As SHARE turns 65 and the mainframe turns 56, it’s significant that Moore’s Law has been around for 55 of those years — since 1965. Over the last five decades, the world of computing has come to rely on ever-denser and faster computing technology to mitigate the constantly increasing amount of functionality packed into a given amount of capacity and response time. We also have come to take for granted that every hardware aspect of computing followed this “law” that was assumed to suggest that the capacity and performance of computers would double every 18 to 24 months.
Of course, in its original form, Moore’s Law was much simpler. As Wikipedia tells us, Gordon Moore, who went on to co-found Intel, first observed that “the complexity for minimum component costs has increased at a rate of roughly a factor of two per year. Certainly, over the short term, this rate can be expected to continue, if not increase. Over the longer term, the rate of increase is a bit more uncertain, although there is no reason to believe it will not remain nearly constant for at least 10 years.”
But, as memory and storage capacity and CPU speed also seemed to follow this trajectory, they ended up lumped in with the assumed implications of this observation. Today, half a century later, we’ve seen and come to taake for granted this regular doubling that meant roughly a thousand-fold increase in capacity approximately every decade. For example, consumer disk drive storage increased from kilobytes in the 1980s and megabytes in the 1990s to gigabytes in the aught-naught decade and terabytes now.
Two things in the world of computing did not typically follow this “law”, even from the beginning: network bandwidth (which has continued to increase at its own rate, as described by Nielsen’s Law and Edholm’s Law), and software efficiency (which may seem designed to soak up all the capacity gains of these other advances).
Well, according to various industry visionaries like Nvidia CEO Jensen Huang, Moore’s Law is now dead. That’s a problem for platforms that have relied on the law to compensate for inefficient software — rather ironic, considering Bill Gates’s famous observation that “the first rule of any technology used in business is that automation applied to an efficient operation will magnify the efficiency. The second is that automation applied to an inefficient operation will magnify the inefficiency.”

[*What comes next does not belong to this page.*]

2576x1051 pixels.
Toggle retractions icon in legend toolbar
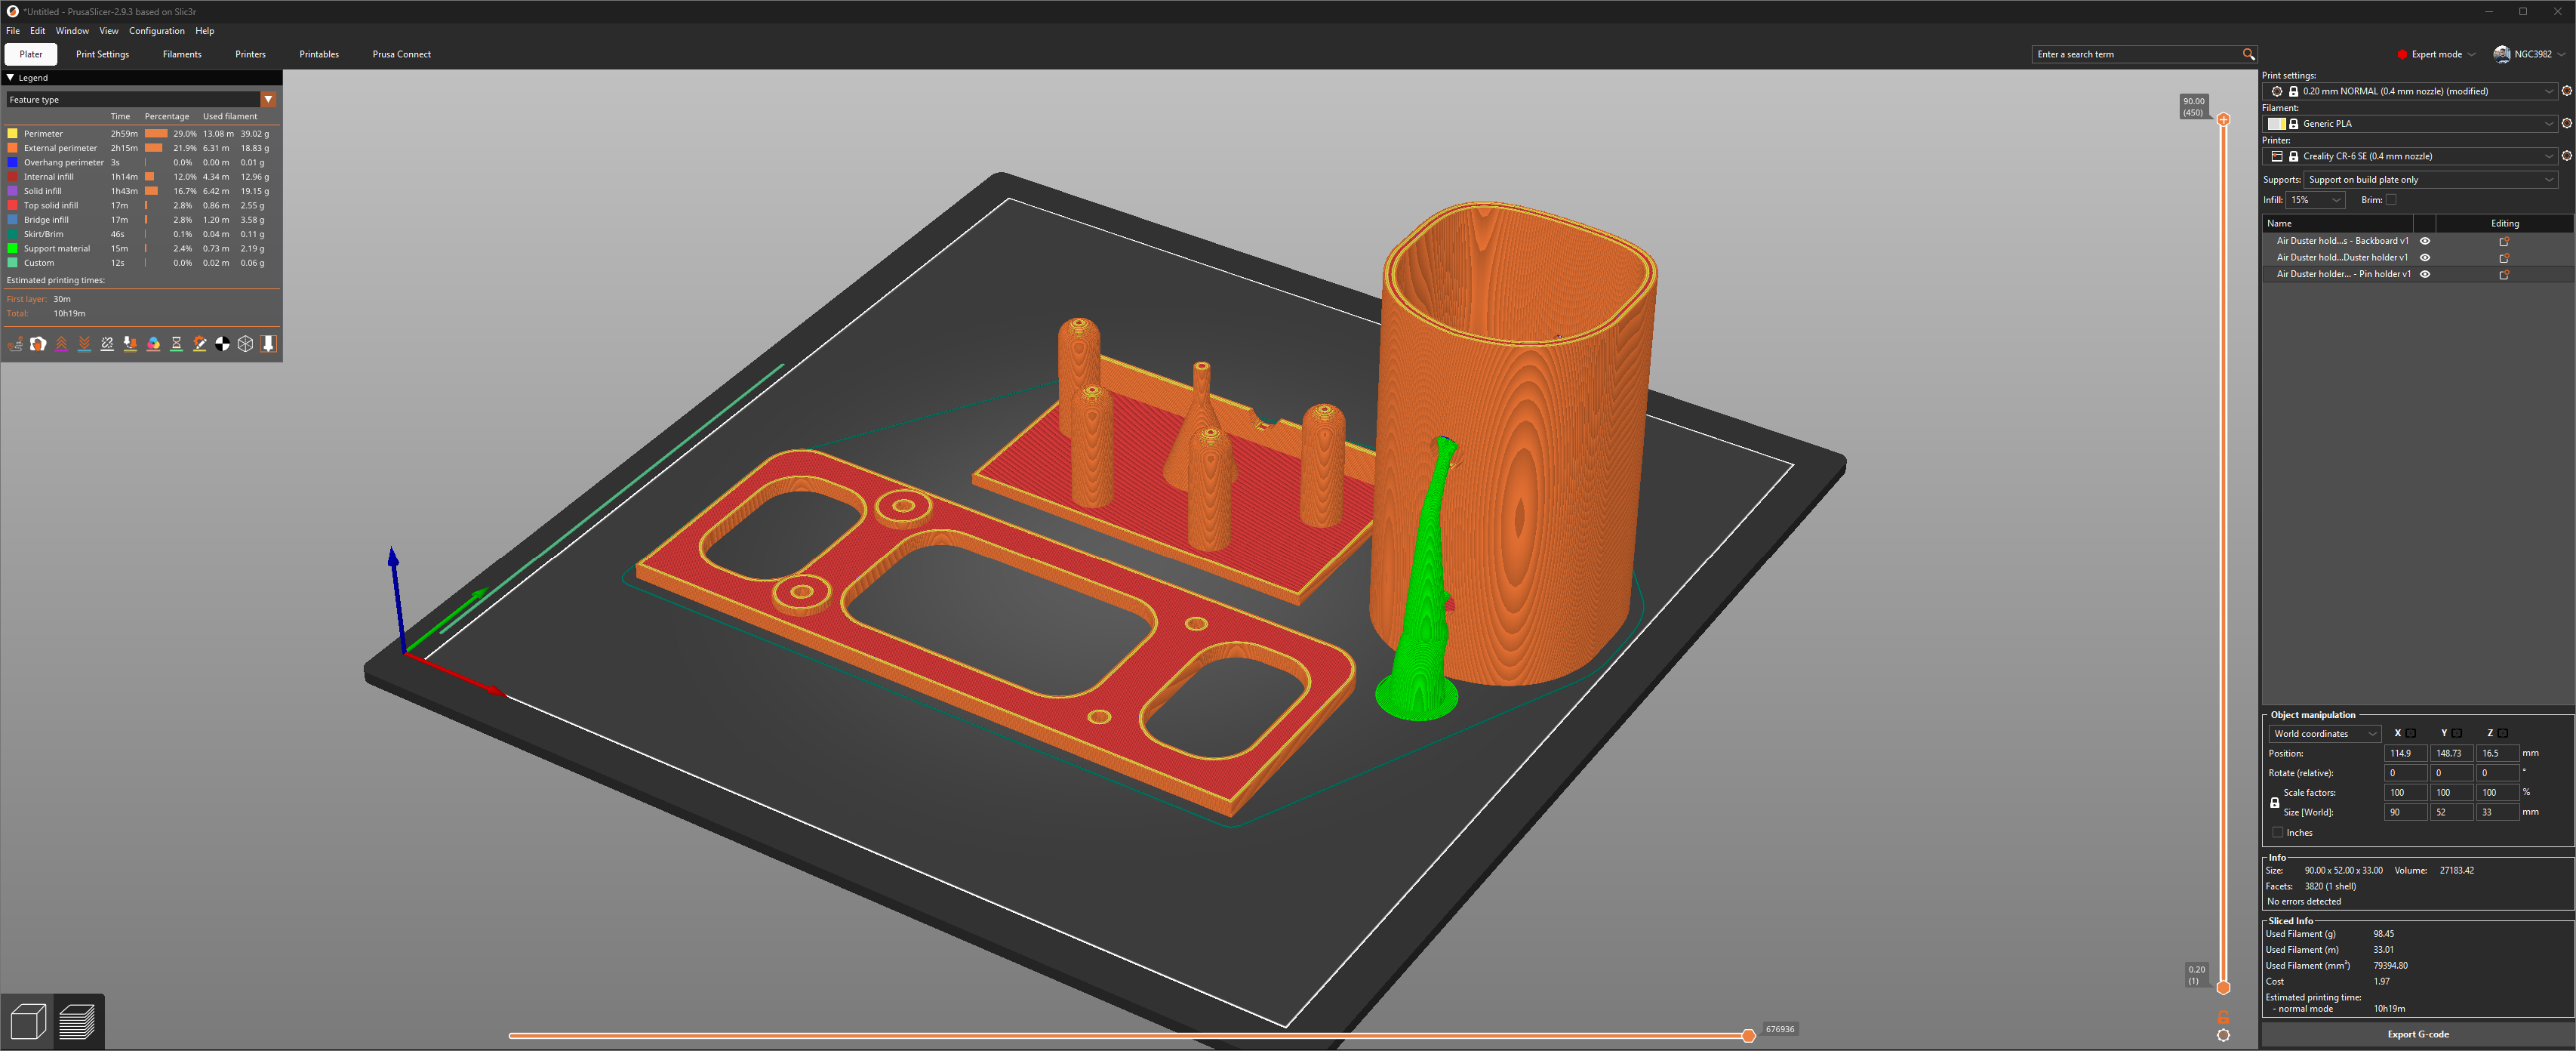pos(61,344)
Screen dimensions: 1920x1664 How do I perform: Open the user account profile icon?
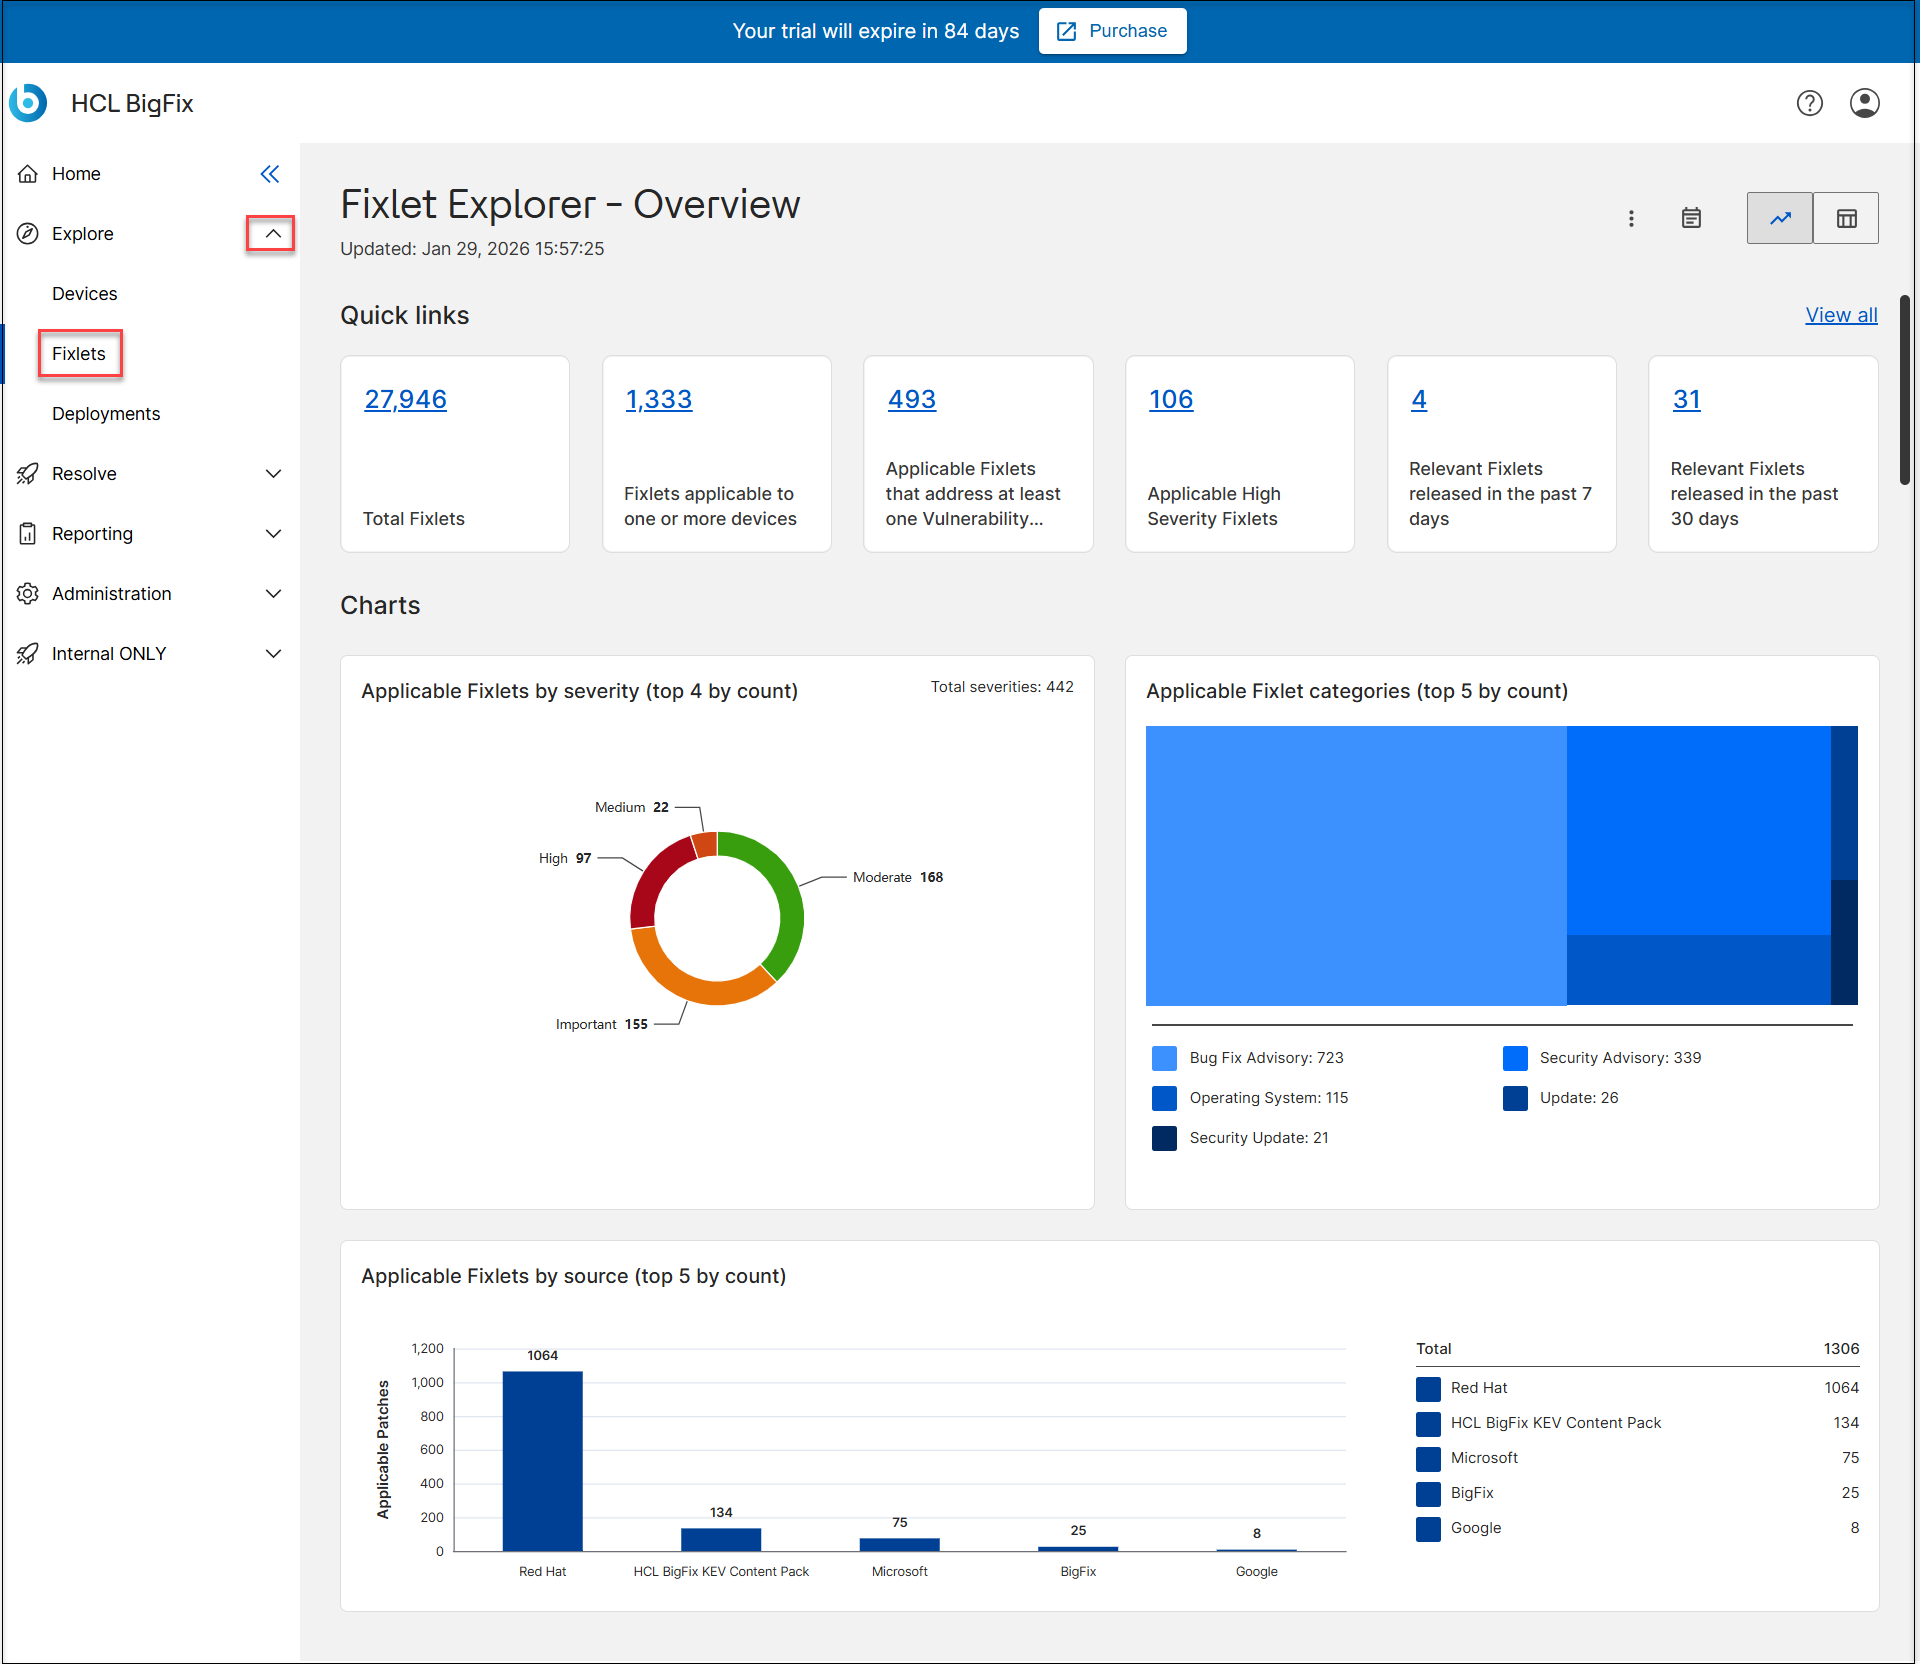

Indeed, the world of processor speeds seems to be stranded at just over 5 GHz, which was achieved well over a decade ago. And, while the growth curves for memory/storage and bandwidth haven’t flattened out just yet, there is no reason to assume they won’t.
What keeps this from being all doom-and-gloom, however, is that the solution to these problems actually predates the temporary laws whose demises portend them: responsible, frugal computing (i.e., a proven legacy as seen on the IBM Z mainframe).
Yeah, legacy: “It works.” Right from the beginning, pioneers such as Rear Admiral Grace Hopper, Dr. Fred Brooks, and Gene Amdahl realized that computing limitations might be mitigated over time, but never sufficiently to permit wasteful design and implementation. This idea filtered into the culture of those who build and maintain COBOL and other “legacy” languages and systems.
Of course, that’s not to say that we can ignore the limitations of capacity growth. Just the opposite — that traditional, responsible frugality, which was essential during the early days when there genuinely weren’t enough resources to go around, remains the best strategy to deal with the return of such conservative times. Efficient, quality code beats bloatware, and now that unlimited expansion of capacity is no longer available to obscure that fact, the time is coming when over half a century of responsibility is about to come to roost in the design of quality systems.
In other words, it’s a great time to be a mainframer!